What to produce:
Exactly reproduce the lines from the line bearing "Where should I click to: Open" through the end of the listing, inclusive of both; pictures are to be omitted.

Data excerpts:
════════════════════
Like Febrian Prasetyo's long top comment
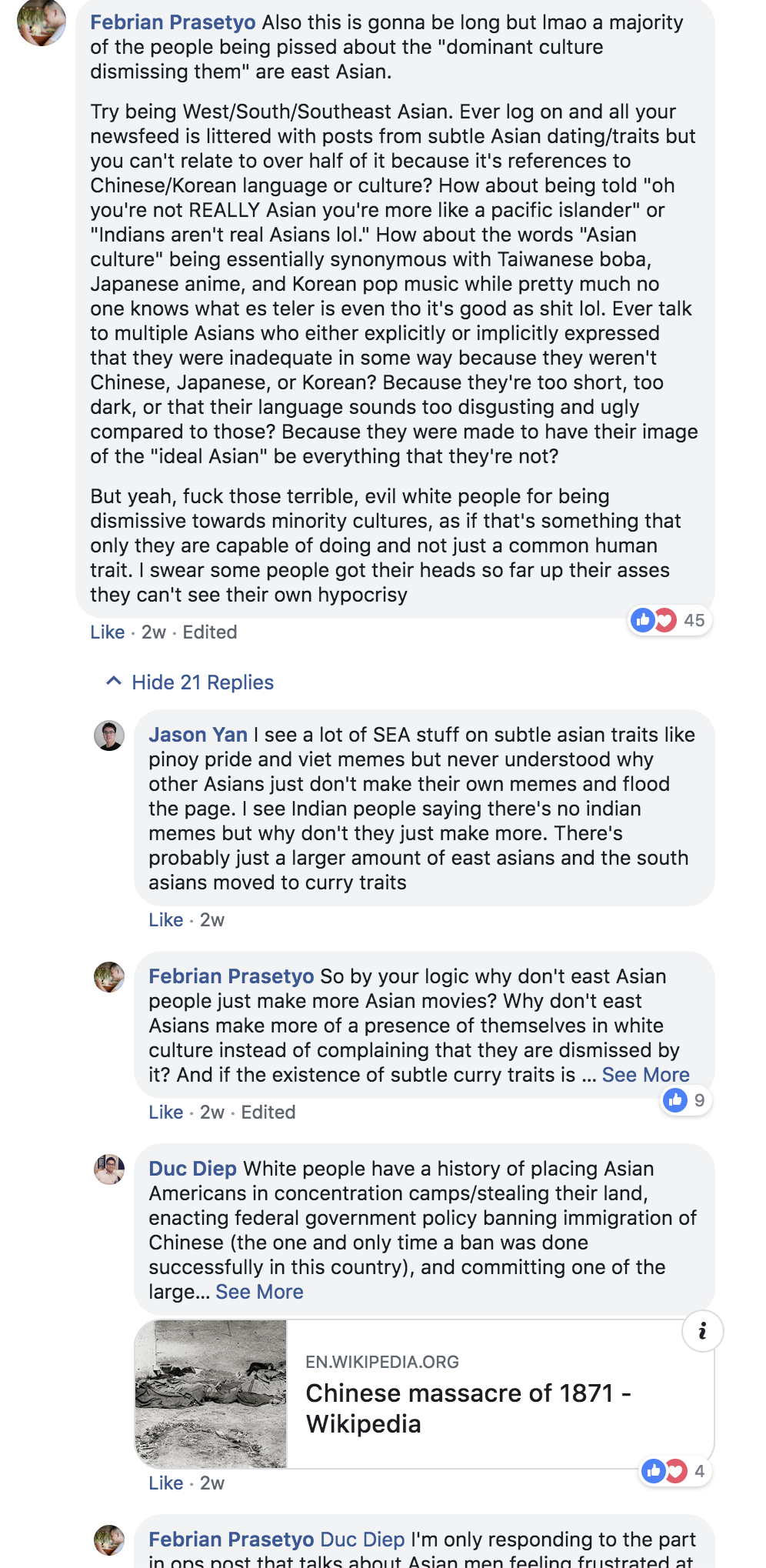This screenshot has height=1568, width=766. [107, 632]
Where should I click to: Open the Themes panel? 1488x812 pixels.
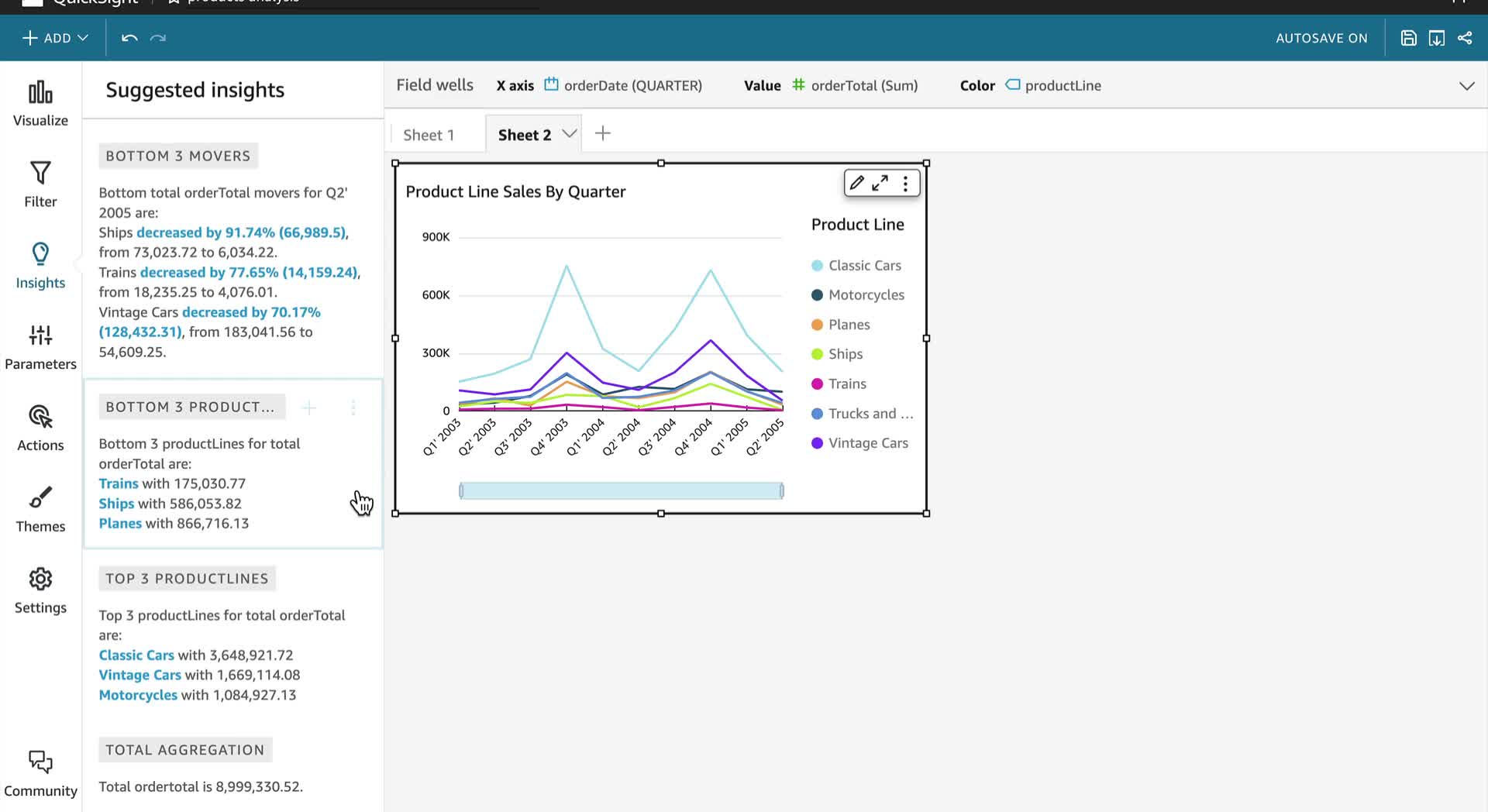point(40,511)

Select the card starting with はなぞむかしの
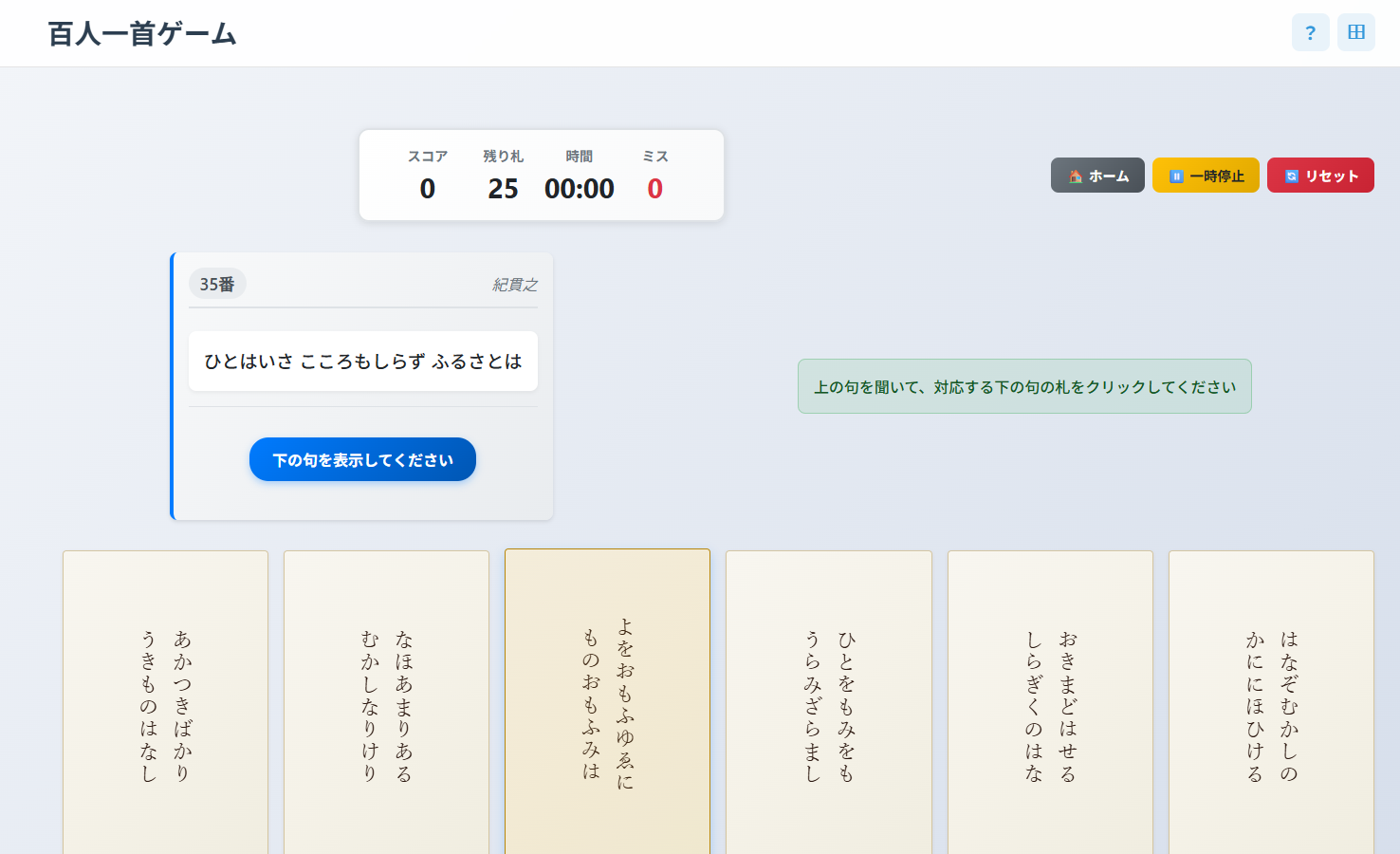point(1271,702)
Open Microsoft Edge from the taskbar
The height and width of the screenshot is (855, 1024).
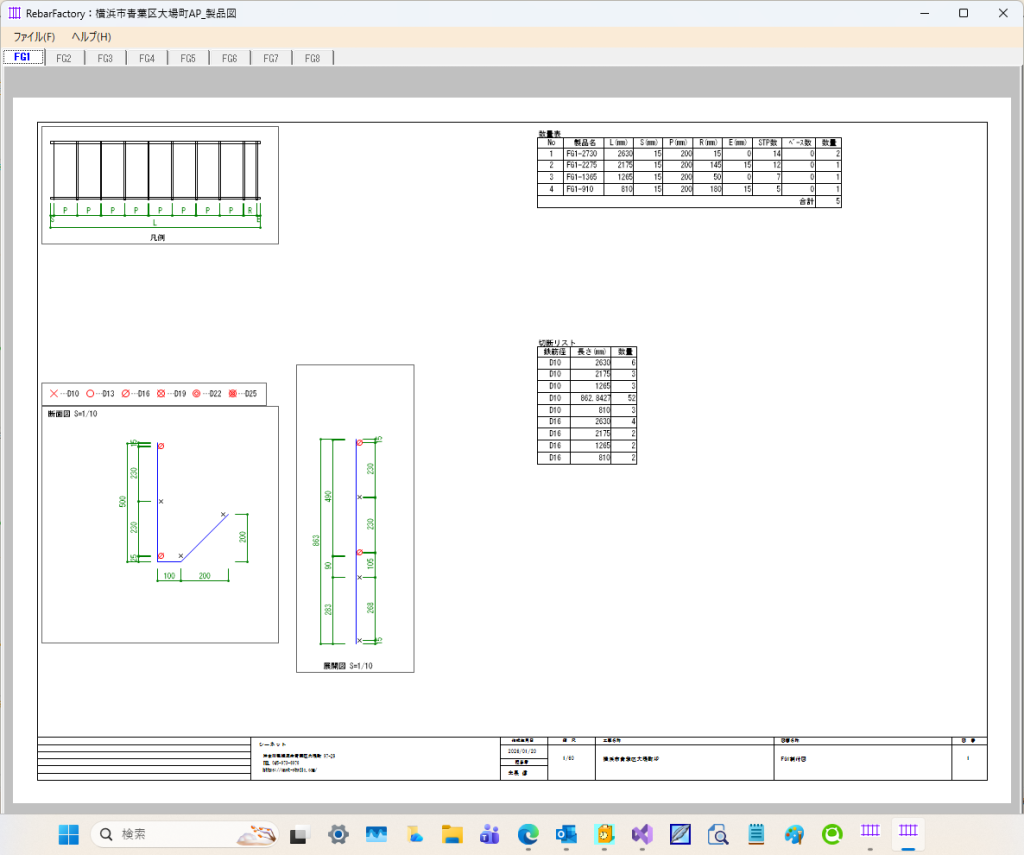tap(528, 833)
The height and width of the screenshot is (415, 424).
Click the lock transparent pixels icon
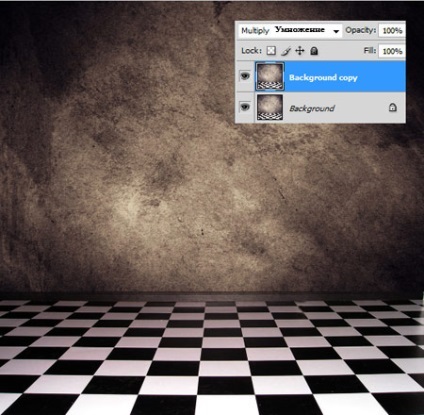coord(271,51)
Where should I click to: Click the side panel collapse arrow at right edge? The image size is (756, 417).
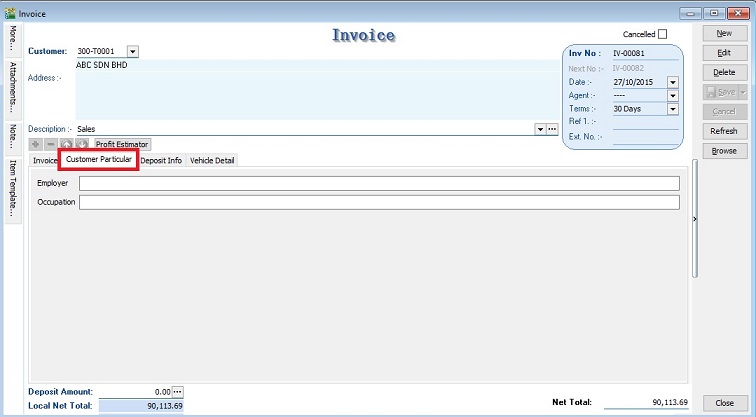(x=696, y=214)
════════════════════
Answer space:
Where should I click to: Open the Themes panel? 1488x812 pixels.
point(40,511)

Select the card starting with はなぞむかしの
point(1271,702)
Open Microsoft Edge from the taskbar
The height and width of the screenshot is (855, 1024).
tap(528, 833)
The height and width of the screenshot is (415, 424).
Click the lock transparent pixels icon
coord(271,51)
Where should I click to: Click the side panel collapse arrow at right edge? The image size is (756, 417).
(x=696, y=214)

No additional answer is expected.